And there’s a discount code for OptinMonster to get 10% off too! So read all the way to the end, to find out how to get 10% off OptinMonster.

Alex Standiford make an excellent case for using email marketing to fill your taproom and ultimately, sell more beer. Still not sure how important an email list can be for your brewery’s marketing? I was on East Brother Beer Company’s email list long before they opened. When they finally made their debut, I was in their taproom within a week.

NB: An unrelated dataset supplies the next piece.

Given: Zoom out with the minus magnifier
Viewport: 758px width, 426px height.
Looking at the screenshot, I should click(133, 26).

My #1 tool for growing an email list

The best tool I can recommend to collect email addresses on your website is OptinMonster.

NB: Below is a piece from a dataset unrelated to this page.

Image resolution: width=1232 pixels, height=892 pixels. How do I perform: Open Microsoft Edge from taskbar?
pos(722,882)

You know those pesky pop-ups that ask if you want a special something, but you have to enter your name and email address? Well, they work wonders for growing your email list. Everybody hates them, but every webmaster knows they work.

It’s a simple thing. A visitor can click the X to opt out if she doesn’t want to bother with it. And if your offer is enticing, she will gladly sign up to your email list in exchange for your special offer.

Maybe you want to give a coupon to redeem at your taproom. Or invitations to special events. Or the homebrew recipe to your most popular beer. Create an outstanding offer, advertise it on your website, and watch your email list grow while you sleep.

“The first place to add your incentive is on your website,” says Alex Standiford. “Add a signup form in a prominent place in your website.”

That’s where OptinMonster comes in.

OptinMonster has several options. Pop-ups can be set to load on only certain pages, or can be set to load after a certain amount of time. Their “exit intent” revolutionized the game by displaying when a visitor was about to leave the site. Now their “welcome gate” claims to double the rate of new subscribers. That’s just a few.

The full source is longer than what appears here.